**EXERCISE DESCRIPTION**
Write out the entries below exactly, from the first line to the one with "For Retailers (79, 2046)", both ends included.

[Stored records]
------------------------------------------------

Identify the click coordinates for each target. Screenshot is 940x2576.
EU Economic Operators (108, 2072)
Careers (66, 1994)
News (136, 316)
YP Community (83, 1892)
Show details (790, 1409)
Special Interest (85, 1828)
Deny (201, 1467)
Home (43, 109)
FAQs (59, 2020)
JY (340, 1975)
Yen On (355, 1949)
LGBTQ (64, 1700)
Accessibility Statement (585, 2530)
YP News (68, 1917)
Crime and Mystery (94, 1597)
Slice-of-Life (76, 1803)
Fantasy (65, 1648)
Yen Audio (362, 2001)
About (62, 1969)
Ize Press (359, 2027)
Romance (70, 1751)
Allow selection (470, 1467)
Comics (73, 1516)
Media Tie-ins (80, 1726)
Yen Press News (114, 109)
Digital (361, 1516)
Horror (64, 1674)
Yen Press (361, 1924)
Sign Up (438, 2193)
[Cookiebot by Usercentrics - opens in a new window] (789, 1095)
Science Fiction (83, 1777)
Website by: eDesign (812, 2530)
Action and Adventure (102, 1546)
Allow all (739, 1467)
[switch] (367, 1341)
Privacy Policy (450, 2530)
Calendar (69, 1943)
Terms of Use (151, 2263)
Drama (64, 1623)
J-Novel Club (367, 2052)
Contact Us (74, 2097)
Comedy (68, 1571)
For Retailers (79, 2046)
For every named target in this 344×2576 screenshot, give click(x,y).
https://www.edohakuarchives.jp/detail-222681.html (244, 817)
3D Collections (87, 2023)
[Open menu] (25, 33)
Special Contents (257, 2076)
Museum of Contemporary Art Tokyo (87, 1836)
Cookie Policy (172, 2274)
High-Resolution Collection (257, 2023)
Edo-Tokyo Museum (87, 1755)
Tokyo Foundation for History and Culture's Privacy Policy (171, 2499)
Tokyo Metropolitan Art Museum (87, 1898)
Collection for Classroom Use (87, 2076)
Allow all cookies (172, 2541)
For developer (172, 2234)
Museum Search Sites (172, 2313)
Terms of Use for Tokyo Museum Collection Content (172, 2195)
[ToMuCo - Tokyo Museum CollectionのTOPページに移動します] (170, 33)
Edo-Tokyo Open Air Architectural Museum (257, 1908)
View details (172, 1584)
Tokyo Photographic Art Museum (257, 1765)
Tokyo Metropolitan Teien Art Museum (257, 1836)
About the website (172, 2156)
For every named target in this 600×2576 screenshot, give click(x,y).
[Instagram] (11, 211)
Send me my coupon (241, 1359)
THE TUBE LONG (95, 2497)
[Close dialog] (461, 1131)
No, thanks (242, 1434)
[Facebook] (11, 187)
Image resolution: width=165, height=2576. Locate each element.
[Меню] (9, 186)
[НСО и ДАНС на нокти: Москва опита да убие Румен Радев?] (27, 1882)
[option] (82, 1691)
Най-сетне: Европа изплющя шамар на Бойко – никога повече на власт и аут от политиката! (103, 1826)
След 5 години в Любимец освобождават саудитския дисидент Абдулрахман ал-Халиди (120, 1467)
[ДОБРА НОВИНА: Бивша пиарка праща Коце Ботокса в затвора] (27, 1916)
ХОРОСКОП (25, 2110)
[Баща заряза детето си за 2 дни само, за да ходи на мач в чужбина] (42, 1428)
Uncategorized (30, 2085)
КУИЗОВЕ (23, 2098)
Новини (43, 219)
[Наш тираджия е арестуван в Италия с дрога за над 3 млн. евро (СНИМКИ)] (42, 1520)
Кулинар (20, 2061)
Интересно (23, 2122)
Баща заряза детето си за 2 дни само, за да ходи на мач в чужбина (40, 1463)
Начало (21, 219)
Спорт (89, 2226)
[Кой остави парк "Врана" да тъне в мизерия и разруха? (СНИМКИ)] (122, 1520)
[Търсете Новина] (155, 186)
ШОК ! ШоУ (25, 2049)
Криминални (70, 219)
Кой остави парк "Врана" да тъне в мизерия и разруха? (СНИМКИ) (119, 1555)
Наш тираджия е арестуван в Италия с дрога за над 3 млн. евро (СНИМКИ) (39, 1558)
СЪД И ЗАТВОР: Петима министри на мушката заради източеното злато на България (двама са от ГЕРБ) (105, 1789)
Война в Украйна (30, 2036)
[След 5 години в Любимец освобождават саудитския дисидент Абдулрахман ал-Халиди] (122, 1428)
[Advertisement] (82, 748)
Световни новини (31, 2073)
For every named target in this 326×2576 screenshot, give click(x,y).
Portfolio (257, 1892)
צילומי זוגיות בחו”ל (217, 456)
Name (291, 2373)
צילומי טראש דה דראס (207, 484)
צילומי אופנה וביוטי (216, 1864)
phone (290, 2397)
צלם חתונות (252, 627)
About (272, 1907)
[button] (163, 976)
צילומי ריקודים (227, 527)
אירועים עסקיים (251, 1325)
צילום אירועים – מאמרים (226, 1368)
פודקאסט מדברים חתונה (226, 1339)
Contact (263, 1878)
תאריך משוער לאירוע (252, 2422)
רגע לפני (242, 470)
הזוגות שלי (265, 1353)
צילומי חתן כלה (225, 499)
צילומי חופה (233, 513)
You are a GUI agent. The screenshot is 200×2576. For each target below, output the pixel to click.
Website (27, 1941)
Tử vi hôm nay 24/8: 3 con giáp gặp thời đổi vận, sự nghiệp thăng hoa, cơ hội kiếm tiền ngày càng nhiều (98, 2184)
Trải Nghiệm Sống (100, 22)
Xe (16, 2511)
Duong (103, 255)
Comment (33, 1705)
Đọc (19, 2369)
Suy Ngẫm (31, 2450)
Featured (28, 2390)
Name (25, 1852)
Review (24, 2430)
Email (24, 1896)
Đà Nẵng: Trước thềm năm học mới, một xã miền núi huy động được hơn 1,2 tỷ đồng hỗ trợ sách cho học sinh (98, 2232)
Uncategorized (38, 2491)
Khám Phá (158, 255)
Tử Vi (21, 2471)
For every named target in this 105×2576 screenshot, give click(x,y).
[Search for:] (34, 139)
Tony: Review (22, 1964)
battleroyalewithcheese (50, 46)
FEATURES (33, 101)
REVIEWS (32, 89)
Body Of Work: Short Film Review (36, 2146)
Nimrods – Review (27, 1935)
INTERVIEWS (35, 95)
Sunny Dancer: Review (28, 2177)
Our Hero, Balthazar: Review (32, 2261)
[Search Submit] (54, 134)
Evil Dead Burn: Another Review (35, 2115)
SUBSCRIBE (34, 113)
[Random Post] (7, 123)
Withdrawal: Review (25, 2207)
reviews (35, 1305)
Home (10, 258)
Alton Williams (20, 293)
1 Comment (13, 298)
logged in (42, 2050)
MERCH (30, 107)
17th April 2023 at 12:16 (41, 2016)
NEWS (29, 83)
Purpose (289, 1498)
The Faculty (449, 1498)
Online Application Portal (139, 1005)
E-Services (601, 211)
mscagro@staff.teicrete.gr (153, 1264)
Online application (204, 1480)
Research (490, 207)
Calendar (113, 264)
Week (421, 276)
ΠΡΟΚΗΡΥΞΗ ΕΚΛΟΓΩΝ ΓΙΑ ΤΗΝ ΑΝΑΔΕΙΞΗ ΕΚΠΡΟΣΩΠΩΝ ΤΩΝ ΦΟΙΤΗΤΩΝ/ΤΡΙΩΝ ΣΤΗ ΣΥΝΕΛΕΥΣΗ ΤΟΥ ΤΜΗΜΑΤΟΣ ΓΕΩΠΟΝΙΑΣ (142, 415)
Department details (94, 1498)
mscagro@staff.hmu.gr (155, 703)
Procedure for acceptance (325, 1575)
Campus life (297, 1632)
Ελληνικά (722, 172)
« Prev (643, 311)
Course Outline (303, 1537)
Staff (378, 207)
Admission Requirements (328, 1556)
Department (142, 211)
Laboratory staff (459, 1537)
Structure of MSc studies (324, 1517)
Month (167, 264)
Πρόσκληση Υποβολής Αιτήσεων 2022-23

------------------------------------------------

**SOLVED EXERCISE**
Identify the click coordinates for each target. Screenshot is 940x2576.
EU Economic Operators (108, 2072)
Careers (66, 1994)
News (136, 316)
YP Community (83, 1892)
Show details (790, 1409)
Special Interest (85, 1828)
Deny (201, 1467)
Home (43, 109)
FAQs (59, 2020)
JY (340, 1975)
Yen On (355, 1949)
LGBTQ (64, 1700)
Accessibility Statement (585, 2530)
YP News (68, 1917)
Crime and Mystery (94, 1597)
Slice-of-Life (76, 1803)
Fantasy (65, 1648)
Yen Audio (362, 2001)
About (62, 1969)
Ize Press (359, 2027)
Romance (70, 1751)
Allow selection (470, 1467)
Comics (73, 1516)
Media Tie-ins (80, 1726)
Yen Press News (114, 109)
Digital (361, 1516)
Horror (64, 1674)
Yen Press (361, 1924)
Sign Up (438, 2193)
[Cookiebot by Usercentrics - opens in a new window] (789, 1095)
Science Fiction (83, 1777)
Website by: eDesign (812, 2530)
Action and Adventure (102, 1546)
Allow all (739, 1467)
[switch] (367, 1341)
Privacy Policy (450, 2530)
Calendar (69, 1943)
Terms of Use (151, 2263)
Drama (64, 1623)
J-Novel Club (367, 2052)
Contact Us (74, 2097)
Comedy (68, 1571)
For Retailers (79, 2046)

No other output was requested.